▸ **ИСХОДНЫЙ ТЕКСТ**
Но для всего этого нового нужна кадровая опора. Телеистерия хороша как вспомогательный метод. Надо расширить основу, дотянувшись до масс на постоянной основе.

А как? У советской власти была развитая система политических коммуникаций: парткомы, профкомы, молодежные организации, политинформации в школах и на работе. Сейчас нет. Была «Единая Россия», довольно слабый передаточный механизм, ныне практически убитый.

— Значит, ЕР перестала быть тем передаточным механизмом. Иначе зачем убивать?

— Считается что партия «захвачена» не тем человеком и она временно вышла из доверия. Лозунг «Все в партию власти» снят, как летом 1917 года Ленин снял лозунг «Вся власть Советам!» поскольку Советы не у тех парней. А затем, когда «у тех», возвращает лозунг на место. Хотя, упаси Господи, считать «Единую Россию» ларцом меритократической элиты. Это совсем не меритократическая организация.

▸ **ЗАДАНИЯ**
(A) Перечислите все составные части системы политических коммуникаций советской власти, названные в исходном тексте.
(B) Какой лозунг, согласно исходному тексту, Ленин снял летом 1917 года?
Данные ниже в этой работе не используются.

Исходные данные
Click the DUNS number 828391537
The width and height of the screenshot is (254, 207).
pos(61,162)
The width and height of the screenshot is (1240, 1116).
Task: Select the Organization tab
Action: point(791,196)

▸ **ВЫПОЛНЕННОЕ ЗАДАНИЕ**
(A) Парткомы, профкомы, молодежные организации, политинформации в школах и на работе.

(B) «Вся власть Советам!»